The NPT itself provides for no specific verification measures at all, instead obligating states to reach agreement with another international organization, the IAEA, with details left to be negotiated. Normal IAEA procedures allow international inspectors to visit only nuclear sites that a state has declared to the Agency, preventing the IAEA from investigating suspected nuclear facilities under most conditions. In the last twenty years, states have been urged to adopt more stringent verification measures, but doing so is not required by the treaty.
Withdrawal from the NPT and other institutions of the regime incur no automatic cost to the departing state. States may calculate that leaving the treaty will invite additional scrutiny of a state’s nuclear efforts, but there is likely to be significant uncertainty about whether leaving the treaty will be punished, and if so about the extent of the punishment. Absent clear consequences, abandoning the treaty might offer an attractive path to nuclear weapons acquisition.

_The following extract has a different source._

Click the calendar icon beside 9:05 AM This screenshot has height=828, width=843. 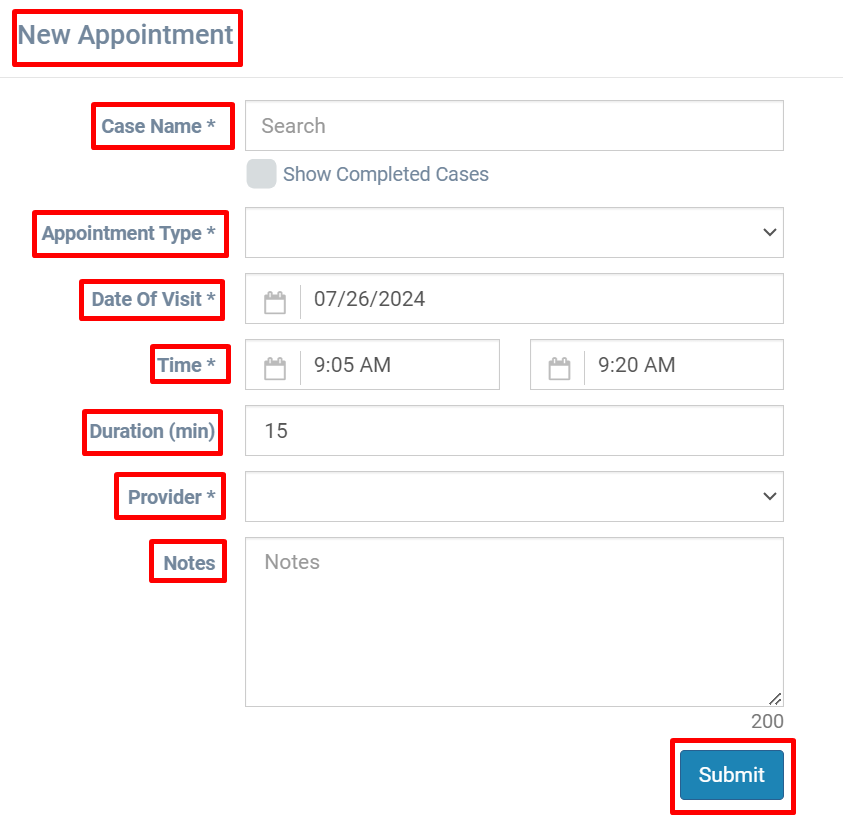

If withdrawal seems too risky, states may instead take advantage of a loophole in the NPT and simply designate nuclear material for a military purpose unrelated to nuclear weapons, such as a nuclear-powered submarine or a nuclear reactor on a military base; doing so removes this material from the purview of international monitors.Footnote 98 Tempting as it is, this loophole has never been exercised.
In other issue areas, domestic interest groups or civil society organizations frequently mobilize in support of international institutions, helping to mitigate the political cost of treaty membership for leaders. But the nonproliferation regime lacks strong links to these domestic constituencies. Unlike in trade agreements, private interests often have little direct stake in whether their country joins the NPT or not. Nongovernmental organizations that support global efforts to protect human rights or the environment are larger and exert more political influence than their counterparts in the realm of international security. When civil society has engaged with the regime, it has often focused more on the elimination of existing nuclear weapons than on the risk of future proliferation.
This is the puzzle of the nuclear nonproliferation regime. It appears successful – with near-universal membership and high levels of compliance – but lacks the features we would expect to see in a successful regime. It has weathered fifty years of challenges but seems still on the verge of failure. This book sets out to explain the regime’s surprising success. Why have states joined the regime in large numbers, and why do states comply? What drives enforcement within the regime? What effect has the regime had on the spread of nuclear technology? In short, how and why does the regime work? I begin to answer these questions in the next chapter, with an examination of why states join the regime.